*** Opening of DATA SHOWN ***

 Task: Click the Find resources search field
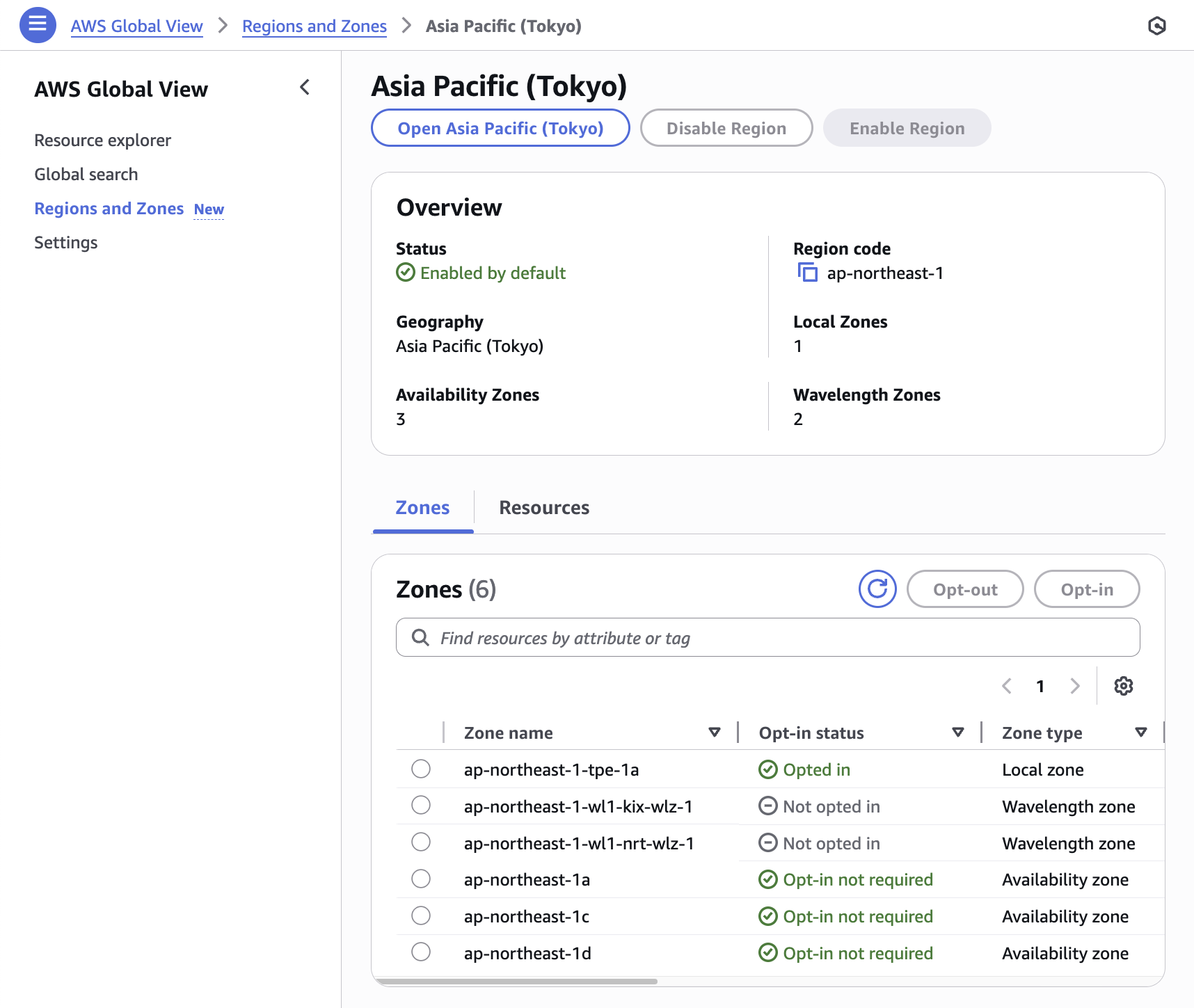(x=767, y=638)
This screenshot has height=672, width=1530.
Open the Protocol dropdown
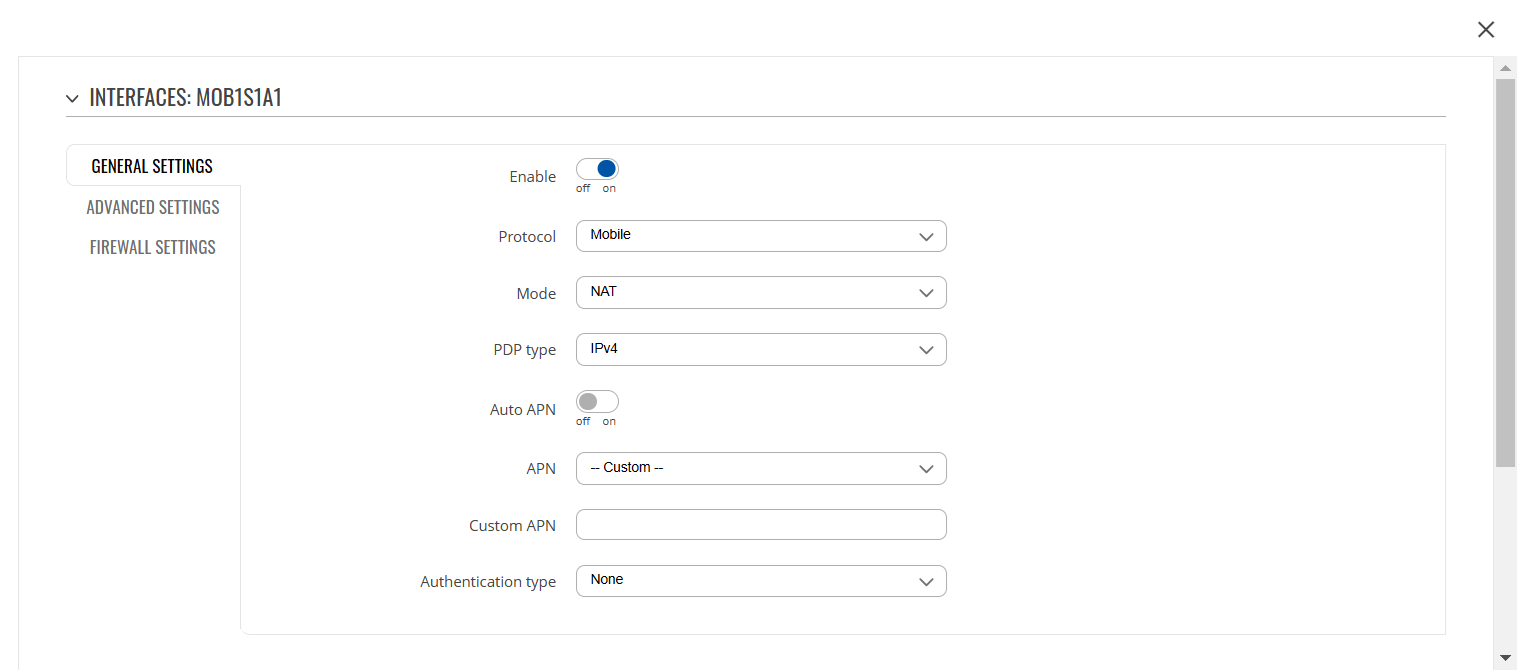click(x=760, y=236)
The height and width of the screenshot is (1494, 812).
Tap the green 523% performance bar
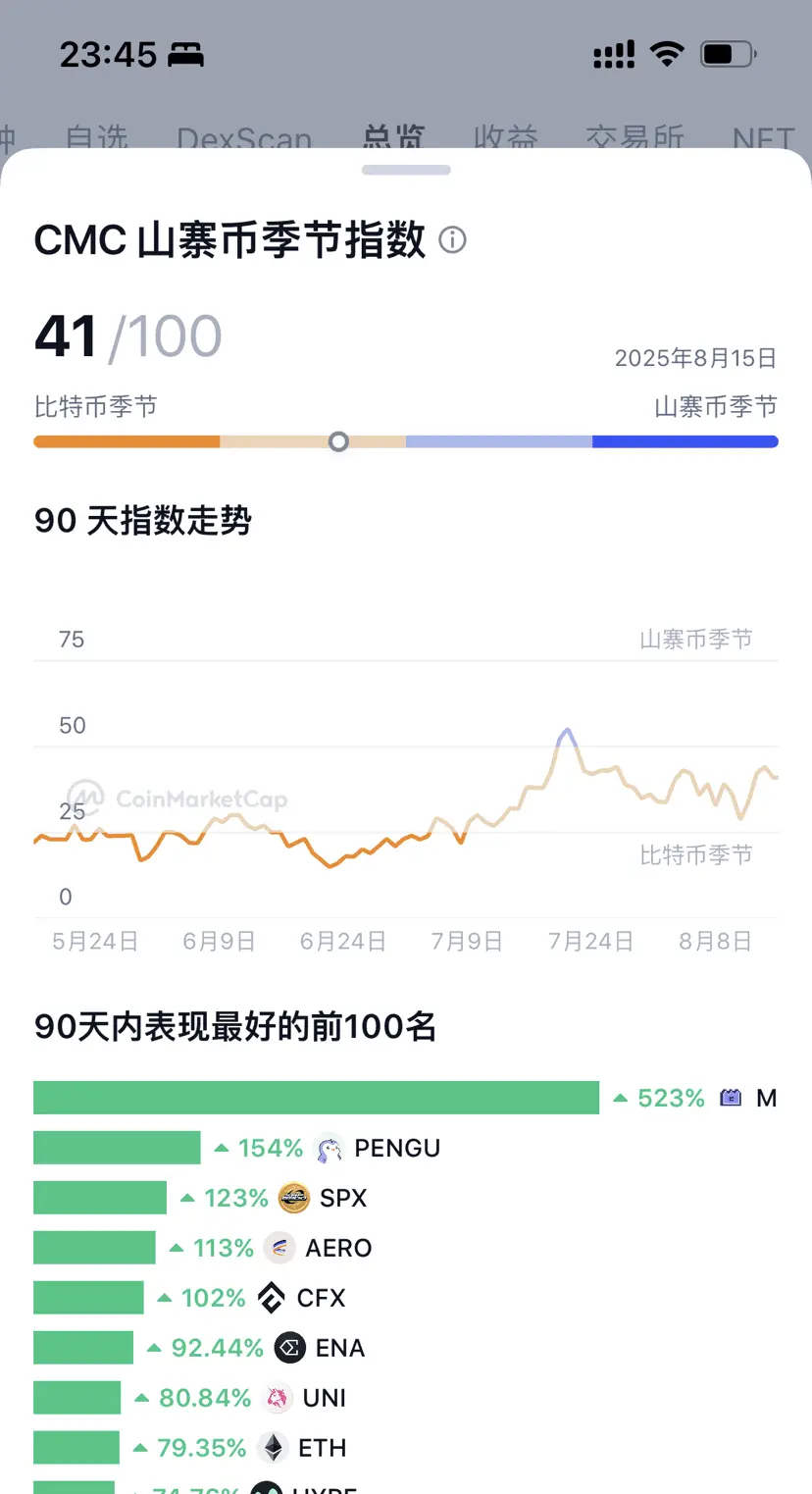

*** Close of DATA SHOWN ***
*** Opening of DATA SHOWN ***

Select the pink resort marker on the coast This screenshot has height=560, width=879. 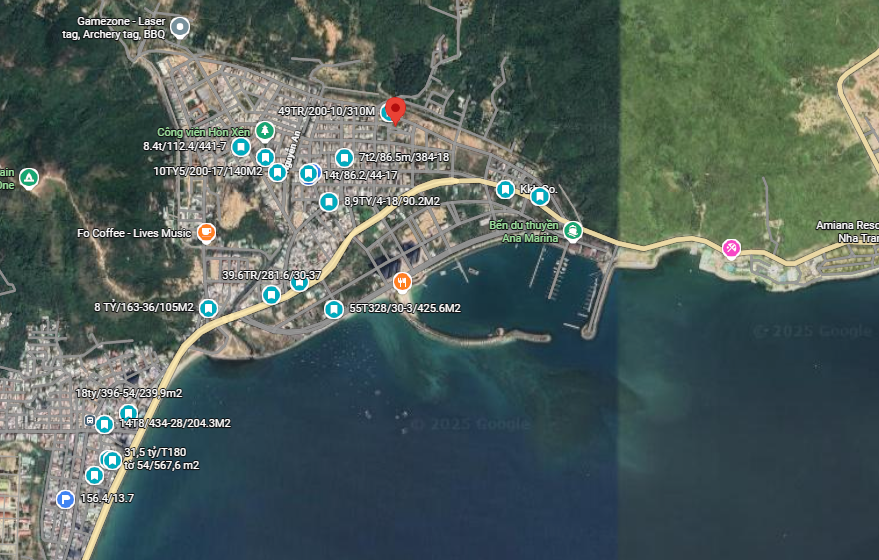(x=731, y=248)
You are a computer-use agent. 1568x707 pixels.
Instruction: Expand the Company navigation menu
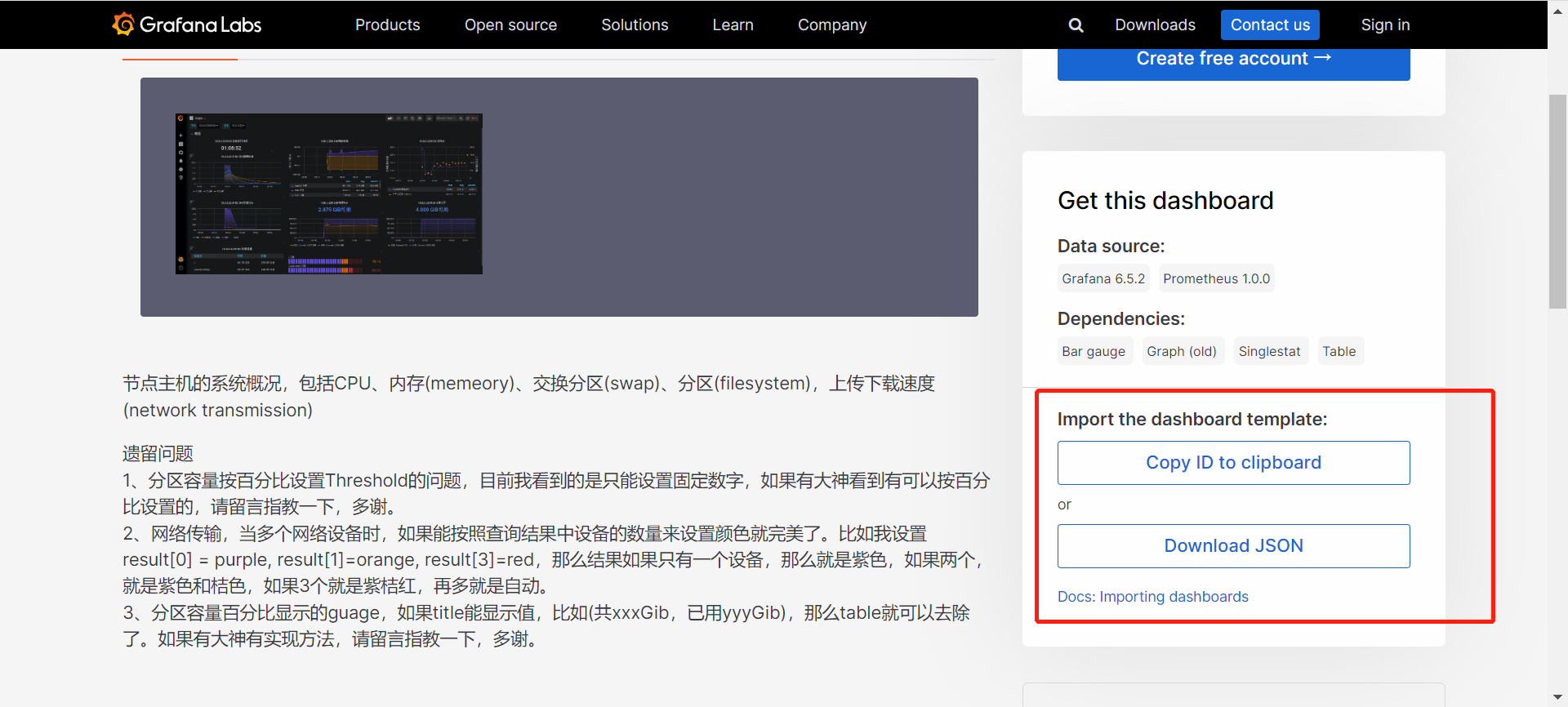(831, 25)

*** Close of DATA SHOWN ***

Text only, no pictures: please print exactly the lines above from the line with "Task: Click the Find resources search field" up to and including the line with "Tap the green 523% performance bar", and nothing else.

_YOUR SOLUTION_:
 Task: Click the Find resources search field
(x=767, y=638)
This screenshot has height=672, width=1530.
Open the Protocol dropdown
click(x=760, y=236)
The height and width of the screenshot is (1494, 812).
Tap the green 523% performance bar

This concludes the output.